Over 100 million people around the world actively use crypto exchanges. Bitcoin is the leading cryptocurrency across many of these exchanges. Bitcoin Halving is one of the most anticipated events in the crypto trading world for some important reasons. In this post, we are going to explain Bitcoin Halving and its effects across the crypto world.

What is Bitcoin Halving?

Bitcoin Halving is an important event that involves cutting the rewards for mining bitcoin in half. On top of that, this occurrence cuts the rate at that bitcoins enter circulation. It also halves the Bitcoin rate of inflation.

Bitcoin Halving is always a promising event. For instance, the previous Halvings resulted in high Bitcoin services. The last Bitcoin halving event took place on May 11, 2020. And a  6.25 BTC reward emanated from it.

How Does Bitcoin Halving Work?

Bitcoin is created through a rigorous mining process that relies on high-powered computer systems. Usually, miners are tasked with solving cryptographic puzzles. The puzzles not only verify but also validate the legitimacy of the resulting transactions in the Bitcoin ledger.

The Bitcoin ledger is commonly referred to as the blockchain. Bitcoin miners receive newly created bitcoins as a reward for their efforts.

Bitcoin mining is a competitive exercise. Miners compete to add new blocks to the Bitcoin blockchain. For instance, if you are a Bitcoin miner, you get a defined number of bitcoins for each block you add. You can check out here to understand more.

The original programmers of the Bitcoin infrastructure designed the system to halve Bitcoin once in a while. Bitcoin Halving happens after every four years. According to Bitcoin experts, after miners create 21 million bitcoins, no more coins will be possible and the process will be brought to a halt.

Why Does Bitcoin Halving Occur?

The identity of the person who created Bitcoin remains a mystery. However, he intended to build a currency that would shake off inflation once in a while. Hence, Bitcoin halving was conceived. Also, this individual wanted the purchasing power of Bitcoin to keep rising.

Implications of Bitcoin Halving

Bitcoin Halving undoubtedly decreases the mining rewards. As a result, the process of creating a new bitcoin becomes extremely expensive. As a result, a single bitcoins value increases even more. This makes Bitcoin more formidable than the fiat currency, which continues to lose its purchasing power over time.

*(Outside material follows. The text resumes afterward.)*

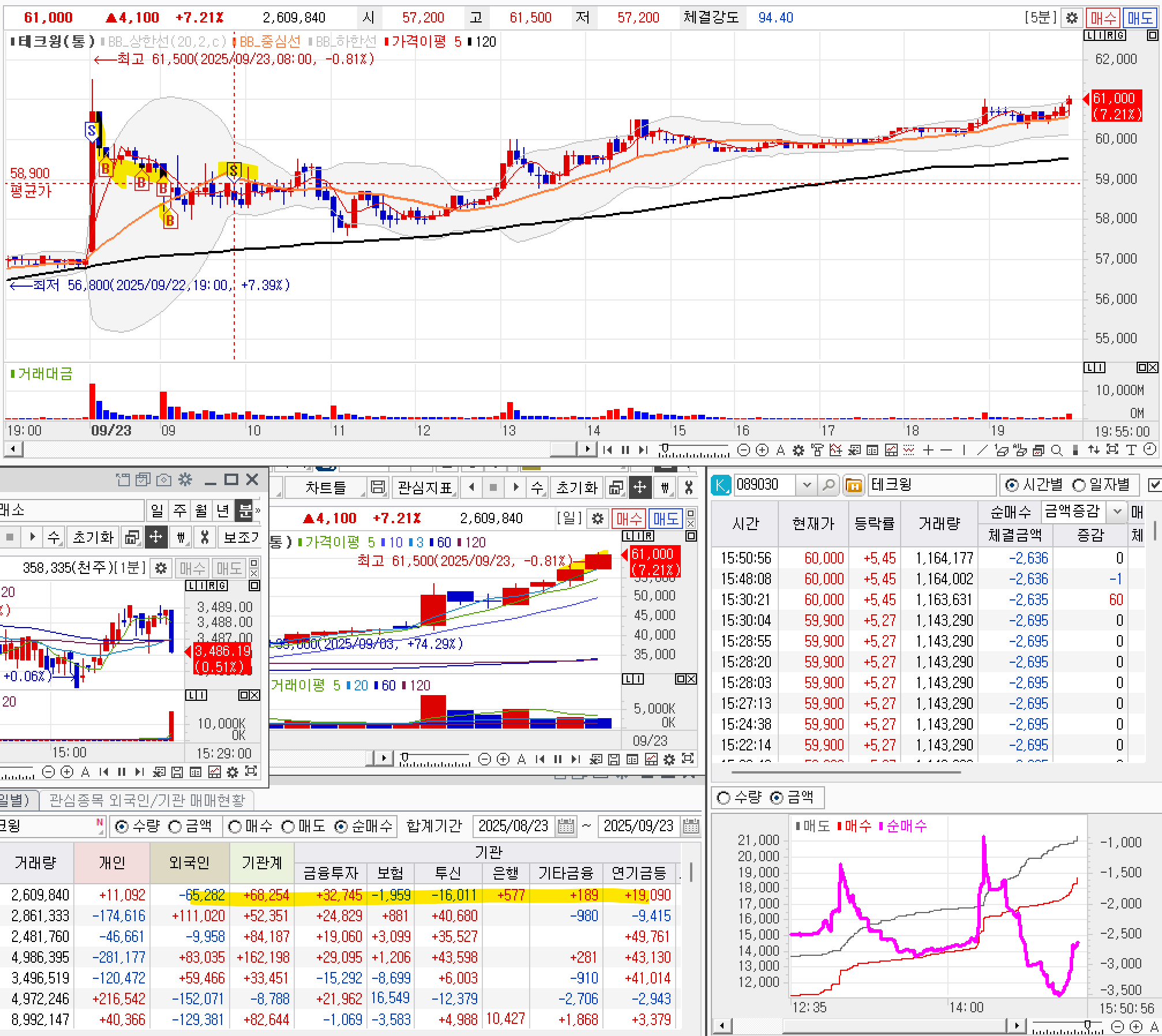The height and width of the screenshot is (1036, 1162).
Task: Select the 매수 radio in the investor filter
Action: click(235, 827)
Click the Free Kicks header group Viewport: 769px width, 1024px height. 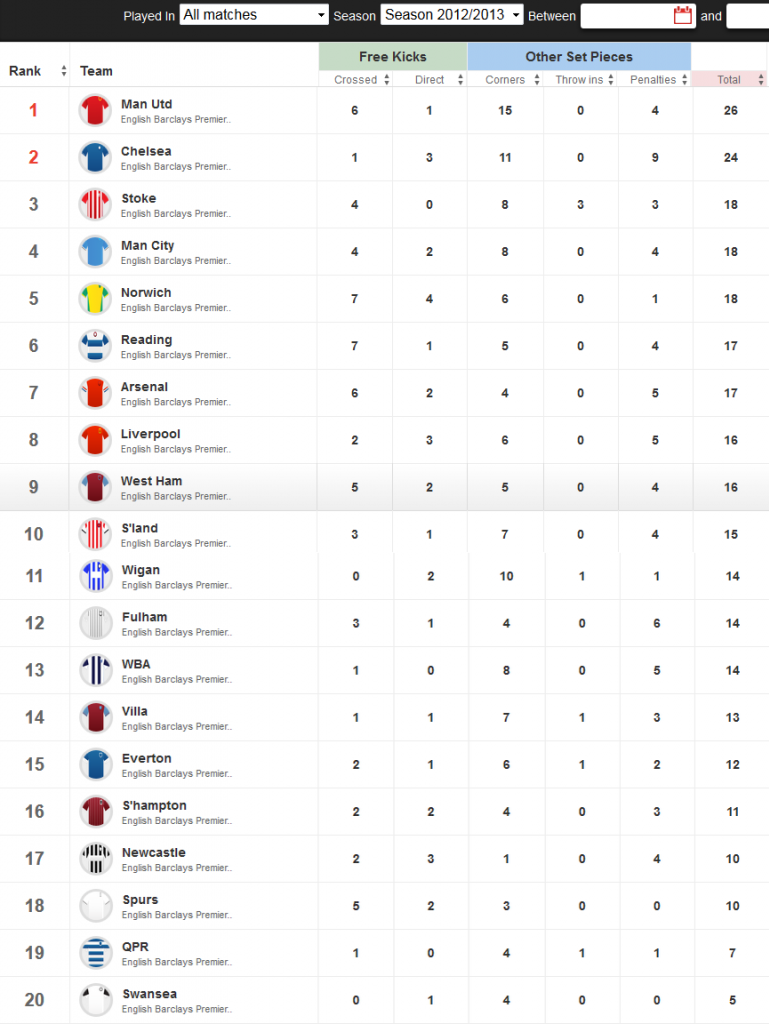[393, 57]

However, experts continue to debate whether Bitcoin Halving beats inflation. Some argue that if it was legal to use Bitcoin to pay for products and services, then it could be deflationary. Currently, the value that Bitcoin has comes from the respect of its users. But from the normal economy of the fiat currency, it is still not a major player. Hence, Bitcoin users can say it is under-appreciated.

Other rumors say that Bitcoin’s creator had a different intention. Some believe Bitcoin halving was an event created to attract more people to mine Bitcoin after the unveiling of this cryptocurrency.

Nonetheless, these are unproven theories. The fact is that Bitcoin Halving continues to make it the most formidable crypto. On top of that, it is a proven mechanism that has a good record in protecting Bitcoin against inflation. As the trends show, it will remain so, unless an unprecedented change occurs in the future.